• _Records to process_

+ + +

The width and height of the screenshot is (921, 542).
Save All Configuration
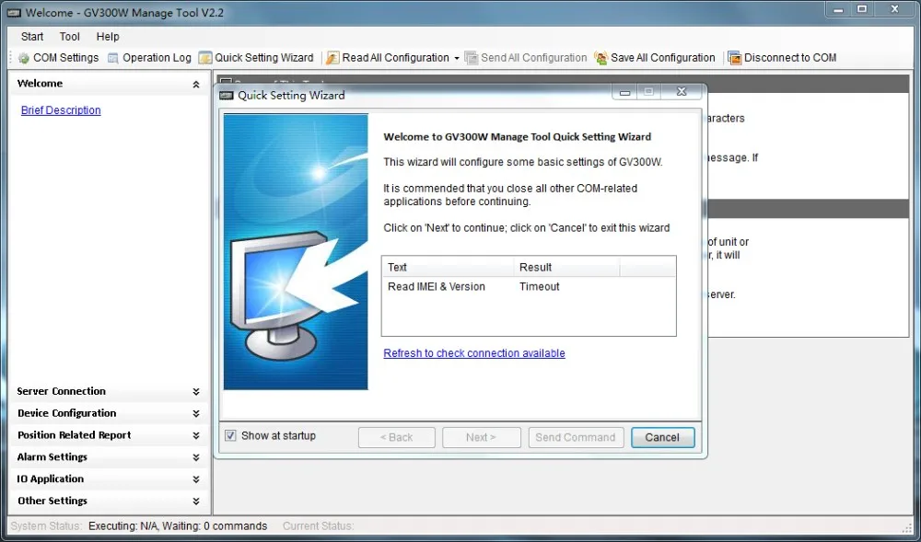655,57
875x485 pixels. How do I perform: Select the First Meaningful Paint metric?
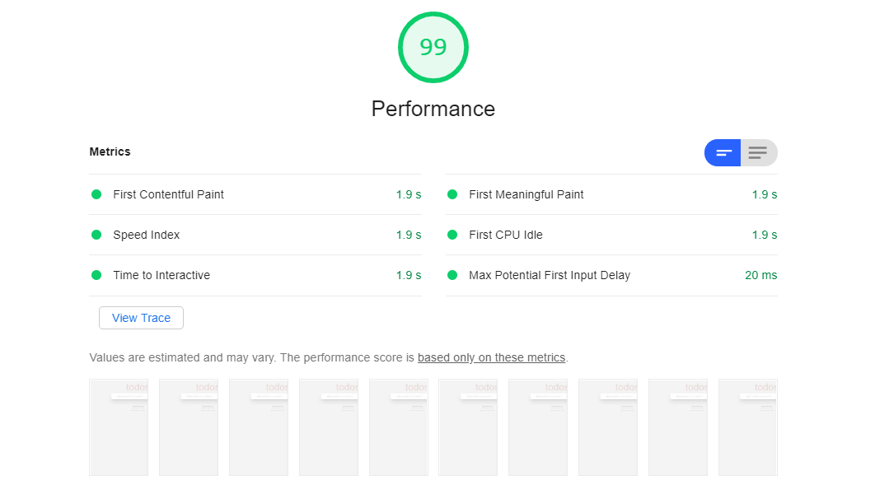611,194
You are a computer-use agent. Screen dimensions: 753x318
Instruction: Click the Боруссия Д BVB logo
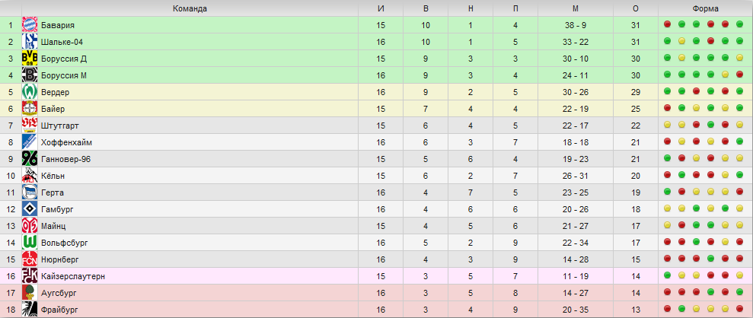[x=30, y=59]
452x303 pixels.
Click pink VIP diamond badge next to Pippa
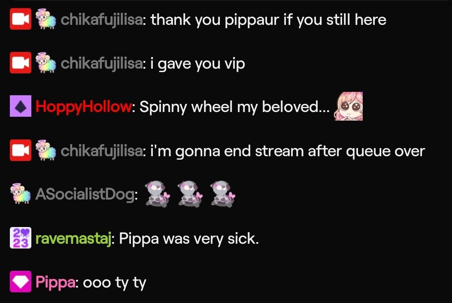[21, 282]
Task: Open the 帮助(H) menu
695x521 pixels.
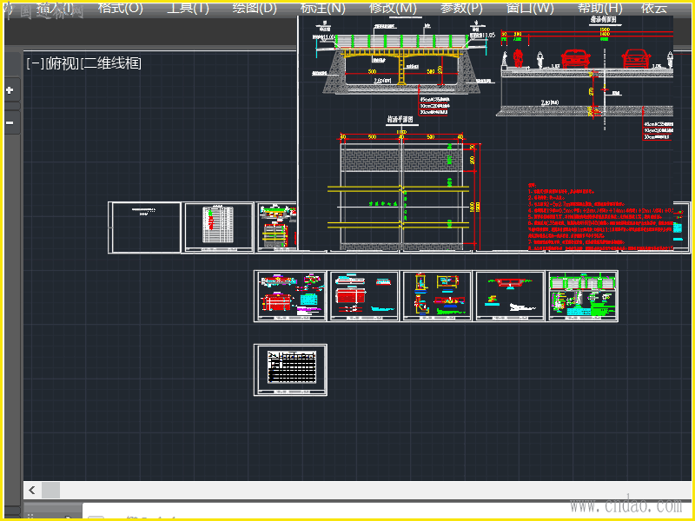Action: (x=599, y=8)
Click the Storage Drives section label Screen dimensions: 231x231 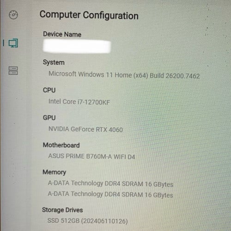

+ + +

• _Description of the task_
Output, word for word, the full listing above, with no pictures.

• _Answer section_
The width and height of the screenshot is (921, 542).
Save All Configuration
655,57
875x485 pixels. How do I perform: Select the First Meaningful Paint metric?
611,194
You are a computer-use agent. Screen dimensions: 753x318
Instruction: Click the Боруссия Д BVB logo
[x=30, y=59]
452x303 pixels.
Click pink VIP diamond badge next to Pippa
[21, 282]
Task: Open the 帮助(H) menu
695x521 pixels.
Action: (x=599, y=8)
Click the Storage Drives section label Screen dimensions: 231x231 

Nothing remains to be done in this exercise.